A Pilgrim’s Digression

Comeday morm and, O, you’re vine! Sendday’s eve and, ah, you’re vinegar!

Tuesday, 29 May 2007

A good PR man

Filed under: — greypilgrim @ 9:54 am

From Reuter’s “Oddly Enough” news:

Congressman Chases Down Pickpocket

Sat May 26, 11:42 AM ET

A U.S. congressman chased and caught a man who picked the lawmaker’s pocket on Thursday night in Washington’s tony Georgetown neighborhood, a local television station reported.

Rep. Rodney Frelinghuysen, a New Jersey Republican, was walking in the area when a group of young men came up behind him. Frelinghuysen felt someone grab at his wallet and when he turned, the would-be robber took off, WRC TV report.

Frelinghuysen, 61, gave chase and caught the suspect a short distance away. Two passing police officers saw the chase and arrested the 18-year-old suspect, the report said.

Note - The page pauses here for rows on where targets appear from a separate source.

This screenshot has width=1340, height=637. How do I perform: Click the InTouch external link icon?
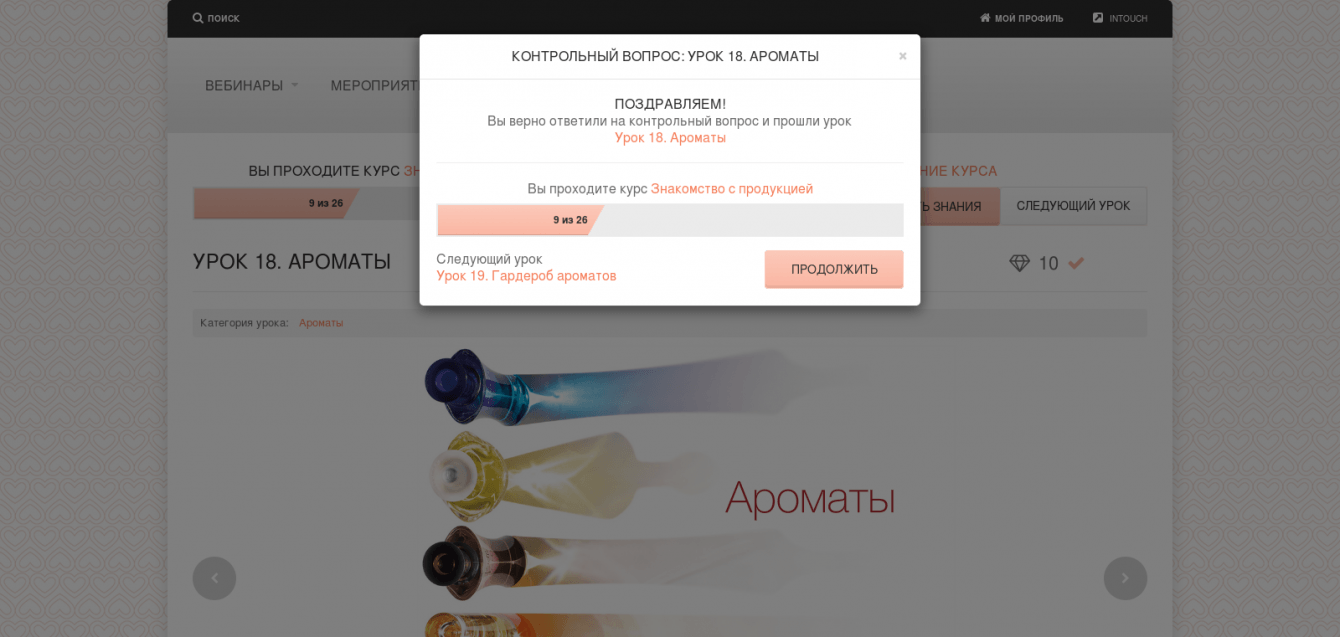1098,18
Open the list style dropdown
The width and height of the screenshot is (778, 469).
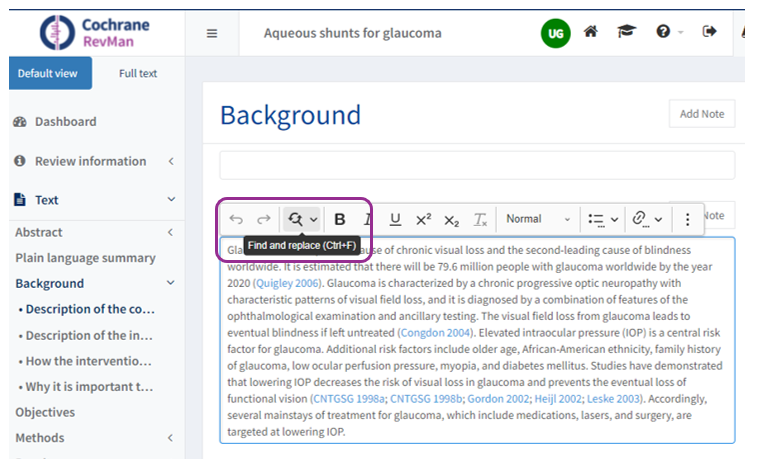[603, 219]
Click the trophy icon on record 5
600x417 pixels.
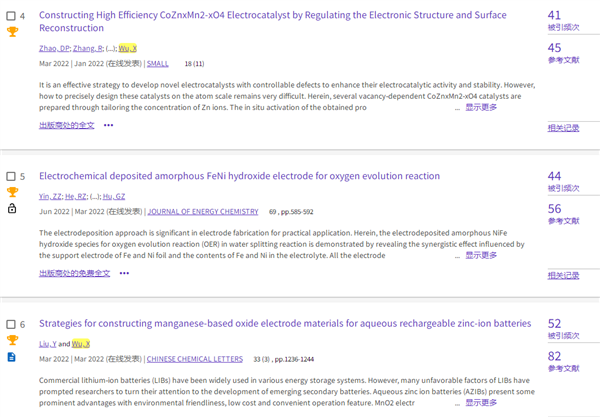click(12, 192)
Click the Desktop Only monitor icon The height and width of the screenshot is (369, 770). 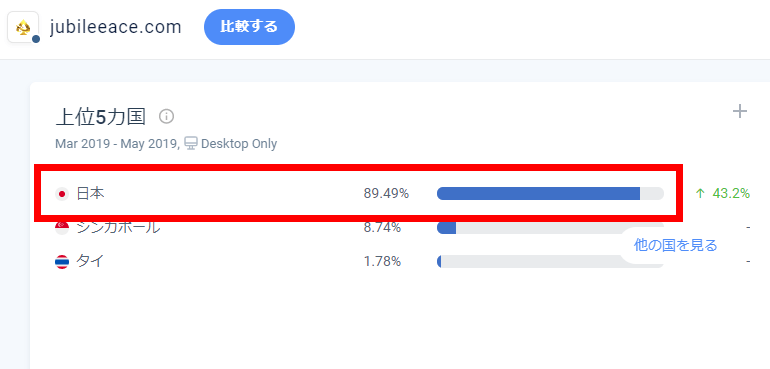pyautogui.click(x=191, y=143)
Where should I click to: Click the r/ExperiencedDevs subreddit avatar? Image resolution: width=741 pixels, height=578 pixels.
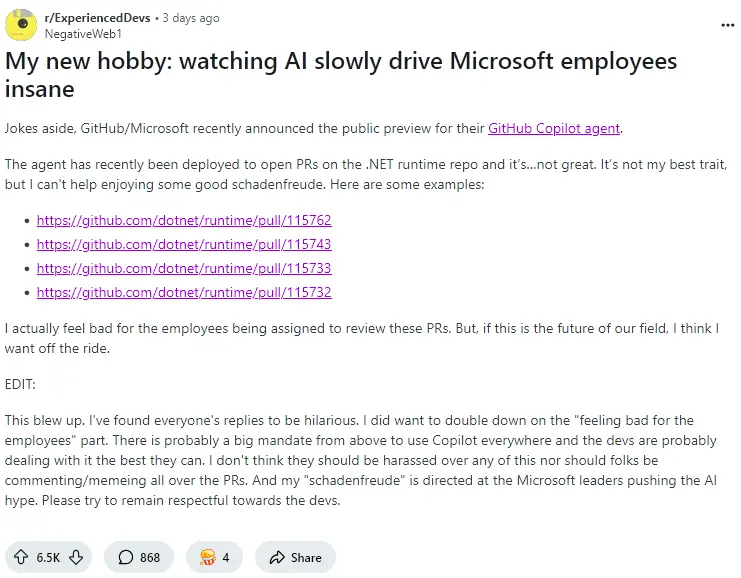point(21,25)
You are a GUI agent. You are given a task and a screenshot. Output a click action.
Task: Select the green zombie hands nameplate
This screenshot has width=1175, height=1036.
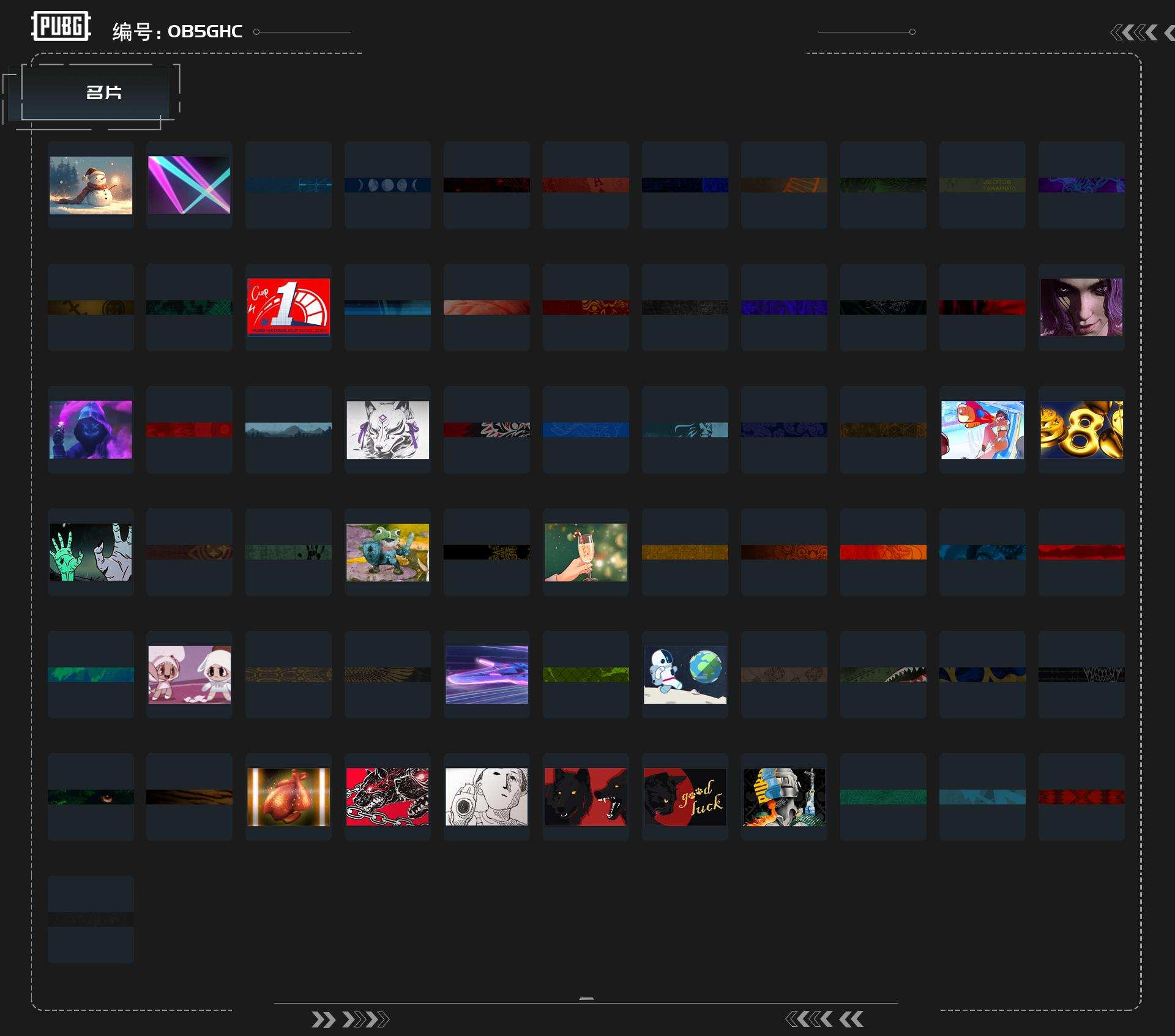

Frelinghuysen, a seven-term congressman, was not immediately reachable for comment.

Asked about the incident, a police spokesman confirmed that “something like that occurred tonight in Georgetown.”

“I can’t identify the surviving victim of any crime,” he said. “But, I understand the victim has been calling the news media and telling them his story.”

That last paragraph is almost as good as a punchline. My only question is, at what point in the robbery did the congressman realize that chasing down the perp would be a great PR ploy? I hate to be cynical, but then, politics is a cynical profession.

Personally, I think from the moment Frelinghuysen realized he was being robbed, he probably began considering how to turn the event to his political advantage. That’s just how politicians think.

Well, bully for him, I guess. I can think of a few politicians I wish would take stupid risks with their lives, merely for an ephemeral PR boost. Maybe Representative Frelinghuysen will be an example for his fellow members of Congress.

It would be refreshing to see, say, Arnold Schwarzenegger in firefighter garb trying to save a constituent’s million dollar home from an on-coming California wildfire. Or Dirty Harry Reid bursting in on an armed robbery at a D.C. 7-11 and shooting the perps dead with his trusty Magnum.

Or better yet, Ted Kennedy could become a volunteer lifeguard specializing in saving young, female victims from drowning.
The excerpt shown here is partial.